Im Jahr 1976, Gartenschläger war inzwischen 32 Jahre alt und sein Hass auf das Ostregime ungebrochen, erdachte er eine Racheaktion. Er wollte der Welt vor Augen führen, dass an der Grenze tatsächlich Selbstschussanlagen montiert waren – beständig geleugnet von der DDR. Im März demontierte er das erste Gerät und verkaufte es dem Spiegel; im April das zweite.
„Verraten“ von den Bundesgrenzern
Seine Umtriebe stießen auf Unmut beim westdeutschen Grenzschutz. Der informierte über Funk alle Bundesgrenzer der Gegend über Gartenschlägers Aktionen mit der Anweisung, ihn von der Westseite her abzupassen – zumal in Holstein ein gerichtlicher Bescheid wegen Waffenbesitzes gegen ihn vorlag. Ostdeutsche Grenzer hörten den Funk der Westdeutschen mit und alarmierten die Staatssicherheit. Die schickte ihr Spezialkommando.

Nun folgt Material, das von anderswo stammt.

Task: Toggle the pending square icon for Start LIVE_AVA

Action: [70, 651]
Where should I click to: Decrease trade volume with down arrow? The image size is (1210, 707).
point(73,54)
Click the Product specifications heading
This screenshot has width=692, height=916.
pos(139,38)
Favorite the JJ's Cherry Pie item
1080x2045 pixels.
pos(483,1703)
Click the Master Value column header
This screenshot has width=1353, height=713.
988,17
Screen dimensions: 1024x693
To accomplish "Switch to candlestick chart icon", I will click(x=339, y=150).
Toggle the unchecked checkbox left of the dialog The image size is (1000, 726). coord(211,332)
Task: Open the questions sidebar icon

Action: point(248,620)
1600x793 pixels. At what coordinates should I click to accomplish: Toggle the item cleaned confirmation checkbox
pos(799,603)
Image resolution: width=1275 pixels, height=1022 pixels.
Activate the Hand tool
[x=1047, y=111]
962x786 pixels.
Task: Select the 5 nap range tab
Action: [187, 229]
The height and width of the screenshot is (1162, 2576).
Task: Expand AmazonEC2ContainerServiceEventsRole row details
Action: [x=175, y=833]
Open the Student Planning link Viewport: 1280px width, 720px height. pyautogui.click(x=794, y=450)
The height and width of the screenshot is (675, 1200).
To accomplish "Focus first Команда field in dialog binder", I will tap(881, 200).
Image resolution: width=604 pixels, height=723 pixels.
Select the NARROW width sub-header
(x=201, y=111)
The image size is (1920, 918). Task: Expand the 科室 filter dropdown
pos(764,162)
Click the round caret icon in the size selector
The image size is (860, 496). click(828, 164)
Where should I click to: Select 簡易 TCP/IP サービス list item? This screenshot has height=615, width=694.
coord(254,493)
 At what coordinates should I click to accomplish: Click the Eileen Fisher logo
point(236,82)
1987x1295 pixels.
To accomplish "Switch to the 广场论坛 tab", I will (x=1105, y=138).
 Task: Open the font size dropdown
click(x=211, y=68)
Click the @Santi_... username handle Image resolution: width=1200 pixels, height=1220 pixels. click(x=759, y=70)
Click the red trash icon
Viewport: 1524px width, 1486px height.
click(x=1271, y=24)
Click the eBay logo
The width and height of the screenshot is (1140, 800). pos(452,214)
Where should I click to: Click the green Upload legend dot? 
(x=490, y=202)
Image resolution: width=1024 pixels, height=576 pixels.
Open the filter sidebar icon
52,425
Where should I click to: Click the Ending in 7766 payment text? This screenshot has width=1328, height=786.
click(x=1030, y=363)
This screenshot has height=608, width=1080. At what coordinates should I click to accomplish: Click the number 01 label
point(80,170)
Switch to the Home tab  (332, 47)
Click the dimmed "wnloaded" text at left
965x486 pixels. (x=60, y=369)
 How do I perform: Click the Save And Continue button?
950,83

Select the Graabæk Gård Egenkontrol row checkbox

Wer am 30. April 1976 zuerst schoss, konnte nie aufgeklärt werden. Fakt ist: In der Nacht zum 1. Mai starb Gartenschläger an Treffern in Herz und andere Organe. Die Stasi nahm ihn mit und ließ ihn zehn Tage später als ›unbekannte Wasserleiche‹ auf dem Schweriner Waldfriedhof einäschern. Von der Grabstelle erfuhren Familie und Freunde erst nach der Wende.
Wo das Grenz-Eck westlich in den Wald zeigt, treffe ich auf die Gedenkstätte: Original-Grenzpfosten, ein Stück Grenzzaun, ein mannshohes massives Holzkreuz, in hellem Blech ummantelt. Auf einem Felsbrocken ist zu lesen, das Sonderkommando bedachte Gartenschläger mit einhundertzwanzig Schüssen.
Am Zaunstück hat die Vereinigung der Opfer des Stalinismus e.V. eine Selbstschussanlage montiert. Angesichts ihrer Primitivität wirkt sie besonders perfide: In einen zigarrengroßen Zündzylinder münden Spanndrähte, die entlang des Zauns laufen. Auf dem anderen Zylinderende steckt ein Metalltrichter – man könnte es für eine Kinder-Flüstertüte halten.
Gartenschläger überführte die DDR der Lüge
Werden die 120 Gramm TNT im Zylinder elektromechanisch gezündet, zerfetzen hundert scharfkantig gezackte Metallsplitter Tiere, Menschen, einfach alles in einer Reichweite von 25 Metern. Die Splittermine SM-70, so der offizielle Name, wurde von der DDR seit 1969 zu Zehntausenden montiert. Das Regime behauptete, es handelte sich um Attrappen, bloß zur Abschreckung, und unterzeichnete 1975 die Menschenrechtserklärung von Helsinki.
Demontiert wurden die Splitterminen erst 1984, weil der Westen Druck ausübte. Ohne SM-Rückbau hätte die DDR einen Milliardenkredit nicht bekommen und wäre womöglich zahlungsunfähig geworden.
Als ich von der Gedenkstätte zurück auf den lichten Grenzstreifen gelange, ist die Abendsonne hinter schwarzen Schleiern versackt. Im Süden und Osten schimmern noch blaue Flecken zwischen Gewölk. Instinktiv hoffe ich, Blau möge sich durchsetzen. Oder lieber doch nicht? Mit himmlischem Blau wirbt ja ausgerechnet die AfD. Und später im Jahr 2019 werden sich die Blauen bei drei von vier Länderwahlen Ostdeutschlands zu Spitzenparteien in den Parlamenten mausern.